For the chamfer design models with 1 mm, 2 mm, 3 mm, 4 mm, and 5 mm, no significant differences were observed in ROI 1–4 across all nodes. However, when selecting nodes from the commonly fractured region in ROI 4, the equivalent stress of 20 randomly selected nodes at the same location was further compared. The equivalent stress decreased from 5.65 MPa to 5.58 MPa, showing a gradual reduction. Analysis of the change pattern indicates that the equivalent stress values decrease as the chamfer size increases (Fig. 4). For the fillet design models with 1 mm, 2 mm, 3 mm, 4 mm, and 5 mm, no significant differences were observed in ROI 1–4 across all nodes. However, when selecting nodes from the commonly fractured region in ROI 4, the equivalent stress of 20 randomly selected nodes at the same location was further compared. The equivalent stress decreased from 5.65 MPa to 5.62 MPa, showing a gradual reduction. Analysis of the change pattern indicates that the equivalent stress values decrease as the fillet size increases (Fig. 5).
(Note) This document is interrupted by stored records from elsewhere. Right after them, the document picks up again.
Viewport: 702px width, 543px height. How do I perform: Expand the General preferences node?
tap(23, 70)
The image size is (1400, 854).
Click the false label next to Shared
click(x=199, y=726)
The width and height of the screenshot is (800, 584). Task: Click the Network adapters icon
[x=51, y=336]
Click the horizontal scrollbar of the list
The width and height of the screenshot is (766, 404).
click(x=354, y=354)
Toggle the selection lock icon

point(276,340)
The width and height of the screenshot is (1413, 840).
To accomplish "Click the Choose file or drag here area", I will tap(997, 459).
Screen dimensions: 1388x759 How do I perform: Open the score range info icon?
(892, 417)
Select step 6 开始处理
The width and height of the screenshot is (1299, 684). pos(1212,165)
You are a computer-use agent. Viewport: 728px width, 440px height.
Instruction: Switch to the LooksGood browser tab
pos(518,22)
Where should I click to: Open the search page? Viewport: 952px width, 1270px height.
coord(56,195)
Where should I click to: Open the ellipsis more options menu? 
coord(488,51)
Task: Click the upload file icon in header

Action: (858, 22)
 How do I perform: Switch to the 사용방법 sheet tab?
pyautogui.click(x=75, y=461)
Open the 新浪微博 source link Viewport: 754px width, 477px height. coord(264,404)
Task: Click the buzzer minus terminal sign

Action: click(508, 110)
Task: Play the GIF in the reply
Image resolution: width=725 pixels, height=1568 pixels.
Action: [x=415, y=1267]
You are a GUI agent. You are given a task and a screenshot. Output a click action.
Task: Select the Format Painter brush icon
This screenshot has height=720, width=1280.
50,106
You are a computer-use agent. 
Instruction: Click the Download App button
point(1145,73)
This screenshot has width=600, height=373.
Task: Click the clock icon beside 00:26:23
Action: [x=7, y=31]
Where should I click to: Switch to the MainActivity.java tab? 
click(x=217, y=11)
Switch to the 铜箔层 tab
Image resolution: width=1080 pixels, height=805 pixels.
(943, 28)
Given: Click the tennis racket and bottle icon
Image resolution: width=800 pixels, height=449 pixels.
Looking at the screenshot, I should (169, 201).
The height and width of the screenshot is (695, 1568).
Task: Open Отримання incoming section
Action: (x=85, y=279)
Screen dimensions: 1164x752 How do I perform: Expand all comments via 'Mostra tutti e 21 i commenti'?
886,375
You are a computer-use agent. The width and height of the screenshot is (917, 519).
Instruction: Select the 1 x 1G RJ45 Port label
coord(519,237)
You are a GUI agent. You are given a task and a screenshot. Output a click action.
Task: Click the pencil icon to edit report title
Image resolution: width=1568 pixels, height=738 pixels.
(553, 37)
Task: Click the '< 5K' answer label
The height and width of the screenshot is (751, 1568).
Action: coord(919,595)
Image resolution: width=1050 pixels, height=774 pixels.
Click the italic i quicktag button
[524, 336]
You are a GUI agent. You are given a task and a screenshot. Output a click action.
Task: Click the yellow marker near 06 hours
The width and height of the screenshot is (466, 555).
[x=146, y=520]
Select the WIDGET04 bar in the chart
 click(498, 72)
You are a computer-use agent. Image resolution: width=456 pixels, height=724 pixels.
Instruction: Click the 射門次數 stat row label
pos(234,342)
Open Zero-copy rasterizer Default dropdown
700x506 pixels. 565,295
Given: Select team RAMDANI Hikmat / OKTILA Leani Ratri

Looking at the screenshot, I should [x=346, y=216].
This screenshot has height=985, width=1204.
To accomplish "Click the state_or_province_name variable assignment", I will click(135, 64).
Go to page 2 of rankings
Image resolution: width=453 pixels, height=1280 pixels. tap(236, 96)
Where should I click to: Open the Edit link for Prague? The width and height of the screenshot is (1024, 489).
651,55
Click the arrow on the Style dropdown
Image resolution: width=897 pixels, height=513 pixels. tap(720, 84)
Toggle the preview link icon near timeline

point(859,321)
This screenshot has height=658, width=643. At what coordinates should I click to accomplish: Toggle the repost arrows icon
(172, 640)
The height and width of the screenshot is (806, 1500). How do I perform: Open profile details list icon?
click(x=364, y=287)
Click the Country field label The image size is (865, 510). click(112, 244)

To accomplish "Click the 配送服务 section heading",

Maximum principal strain / Elastic limit strain ratio in ROI
For the study of the ROF values of different ROIs, considering that the common fracture site is ROI 4, and no significant abnormalities were observed in ROIs 1–3 when calculating the equivalent stress values of different ROIs, the ROF values for ROI 1–3 were not further compared. For models with vertical cutting errors of 1, 3, 5, 7, and 9 mm, when selecting nodes from the common fracture region in ROI 4, we further compared the ROF of 20 randomly selected nodes at the same locations. These were compared with the original model, and the results are shown in the figure. The highest ROF is located at the vertical cutting site and distributes towards the distal tibia. (Fig. 6). For the models with chamfer designs of 1, 2, 3, 4, and 5 mm, as well as the models with fillet designs of 1, 2, 3, 4, and 5 mm, the 20 maximum principal strain values in the ROI 4 area were taken, and their ROF values were calculated. These were compared with the original model. The maximum principal strain values gradually decreased, and the ROF values followed a similar downward trend. Furthermore, as the diameter of the modified cutting surface increased, the rate of decrease slowed down. The results are shown in the figure. (Figures 7 and 8).
Discussion
The excellent clinical outcomes of unicompartmental knee arthroplasty (UKA) have been widely recognized by orthopedic surgeons and patients [1, 2, 22]. However, chronic pain and periprosthetic fractures caused by tibial degeneration after UKA have significant impacts. This study used finite element methods for knee joint modeling. After validating the model’s effectiveness, different vertical tibial cutting errors and surface modifications were simulated to assess their impact on UKA outcomes. The study concluded that tibial vertical cutting errors are high-risk factors for increasing fracture risk and accelerating bone degeneration. The larger the vertical cutting error, the higher the fracture risk and the faster the bone degeneration. When the tibial vertical cutting error exceeds 5 mm, the fracture risk beneath the tibial prosthesis significantly increases. However, modifications to the vertical and horizontal cutting surfaces can reduce these risks.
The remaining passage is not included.